● The problem
Filter the data below for the string "magnifier" and copy each matching line.

(Data records)
◆ ◆ ◆ ◆

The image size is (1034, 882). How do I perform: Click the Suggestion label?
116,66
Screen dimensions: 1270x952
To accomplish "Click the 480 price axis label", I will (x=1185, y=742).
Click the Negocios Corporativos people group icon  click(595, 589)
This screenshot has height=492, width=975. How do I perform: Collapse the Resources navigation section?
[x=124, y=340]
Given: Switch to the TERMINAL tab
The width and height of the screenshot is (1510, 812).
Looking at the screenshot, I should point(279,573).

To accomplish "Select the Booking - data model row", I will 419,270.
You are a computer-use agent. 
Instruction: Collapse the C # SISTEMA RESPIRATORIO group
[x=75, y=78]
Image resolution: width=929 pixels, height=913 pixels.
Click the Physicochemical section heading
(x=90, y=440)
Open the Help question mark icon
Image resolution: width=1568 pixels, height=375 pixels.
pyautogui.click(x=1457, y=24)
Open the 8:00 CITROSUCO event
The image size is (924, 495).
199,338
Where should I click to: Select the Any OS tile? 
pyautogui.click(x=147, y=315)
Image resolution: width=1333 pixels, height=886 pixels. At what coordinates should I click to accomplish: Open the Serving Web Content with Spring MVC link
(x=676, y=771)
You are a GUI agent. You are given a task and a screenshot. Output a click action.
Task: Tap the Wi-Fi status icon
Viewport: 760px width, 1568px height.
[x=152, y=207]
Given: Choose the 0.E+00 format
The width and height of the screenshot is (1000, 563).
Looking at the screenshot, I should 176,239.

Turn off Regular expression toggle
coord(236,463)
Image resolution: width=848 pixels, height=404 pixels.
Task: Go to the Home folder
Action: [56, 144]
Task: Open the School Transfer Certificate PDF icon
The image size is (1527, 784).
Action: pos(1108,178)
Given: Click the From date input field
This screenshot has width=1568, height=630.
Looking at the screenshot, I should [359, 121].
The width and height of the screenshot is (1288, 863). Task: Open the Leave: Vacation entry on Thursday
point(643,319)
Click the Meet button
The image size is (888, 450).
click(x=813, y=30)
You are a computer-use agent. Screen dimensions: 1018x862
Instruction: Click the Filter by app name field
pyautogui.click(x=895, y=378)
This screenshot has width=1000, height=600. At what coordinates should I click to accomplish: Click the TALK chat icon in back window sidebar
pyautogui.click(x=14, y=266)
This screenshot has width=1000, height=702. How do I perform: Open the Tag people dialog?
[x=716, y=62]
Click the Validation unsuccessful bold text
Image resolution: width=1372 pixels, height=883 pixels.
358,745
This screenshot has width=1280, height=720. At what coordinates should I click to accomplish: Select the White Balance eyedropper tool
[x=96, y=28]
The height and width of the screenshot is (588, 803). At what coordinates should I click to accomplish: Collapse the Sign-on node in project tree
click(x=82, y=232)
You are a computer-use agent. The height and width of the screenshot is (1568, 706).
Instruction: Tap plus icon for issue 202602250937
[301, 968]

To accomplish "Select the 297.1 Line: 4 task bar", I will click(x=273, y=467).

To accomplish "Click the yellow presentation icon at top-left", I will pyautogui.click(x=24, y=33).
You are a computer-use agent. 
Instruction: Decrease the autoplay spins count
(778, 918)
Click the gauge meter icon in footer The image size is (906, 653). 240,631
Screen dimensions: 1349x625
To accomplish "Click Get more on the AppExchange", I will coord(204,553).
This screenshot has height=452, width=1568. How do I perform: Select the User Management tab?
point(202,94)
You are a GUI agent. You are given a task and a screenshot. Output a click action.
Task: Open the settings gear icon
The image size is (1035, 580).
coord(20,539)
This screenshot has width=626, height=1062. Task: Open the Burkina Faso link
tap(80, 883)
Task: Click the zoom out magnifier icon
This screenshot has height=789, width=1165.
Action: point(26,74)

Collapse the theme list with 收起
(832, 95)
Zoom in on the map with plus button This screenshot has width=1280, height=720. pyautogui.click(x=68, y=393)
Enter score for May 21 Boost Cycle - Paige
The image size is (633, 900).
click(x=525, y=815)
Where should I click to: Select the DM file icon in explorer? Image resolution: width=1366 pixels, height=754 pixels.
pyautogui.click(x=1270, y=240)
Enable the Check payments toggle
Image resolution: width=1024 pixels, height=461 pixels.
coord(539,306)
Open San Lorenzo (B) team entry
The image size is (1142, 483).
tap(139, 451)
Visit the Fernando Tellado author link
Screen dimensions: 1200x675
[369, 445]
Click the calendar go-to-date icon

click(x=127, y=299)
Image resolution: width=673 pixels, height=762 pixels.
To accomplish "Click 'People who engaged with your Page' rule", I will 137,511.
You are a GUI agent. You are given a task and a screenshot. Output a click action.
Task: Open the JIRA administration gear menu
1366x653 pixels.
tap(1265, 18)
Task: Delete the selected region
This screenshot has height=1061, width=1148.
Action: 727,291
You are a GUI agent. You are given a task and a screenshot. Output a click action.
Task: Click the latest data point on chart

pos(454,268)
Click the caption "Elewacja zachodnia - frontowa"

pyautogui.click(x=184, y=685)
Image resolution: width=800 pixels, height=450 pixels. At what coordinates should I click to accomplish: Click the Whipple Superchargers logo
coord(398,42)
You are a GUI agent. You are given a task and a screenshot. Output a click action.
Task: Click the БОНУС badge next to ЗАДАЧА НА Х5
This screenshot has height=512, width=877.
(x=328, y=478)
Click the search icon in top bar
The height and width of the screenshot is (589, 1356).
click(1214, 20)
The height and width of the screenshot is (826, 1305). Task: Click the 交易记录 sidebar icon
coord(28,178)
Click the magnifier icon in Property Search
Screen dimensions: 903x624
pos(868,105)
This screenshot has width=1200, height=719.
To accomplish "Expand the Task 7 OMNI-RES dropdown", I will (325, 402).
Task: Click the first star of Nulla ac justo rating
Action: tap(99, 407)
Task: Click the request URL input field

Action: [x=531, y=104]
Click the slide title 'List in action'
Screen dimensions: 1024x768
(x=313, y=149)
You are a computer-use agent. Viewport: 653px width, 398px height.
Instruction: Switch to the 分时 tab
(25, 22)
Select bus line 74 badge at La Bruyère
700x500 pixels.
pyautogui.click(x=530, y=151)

◆ ◆ ◆ ◆

● Answer section
Task: Click the zoom out magnifier icon
Click the magnifier icon in Property Search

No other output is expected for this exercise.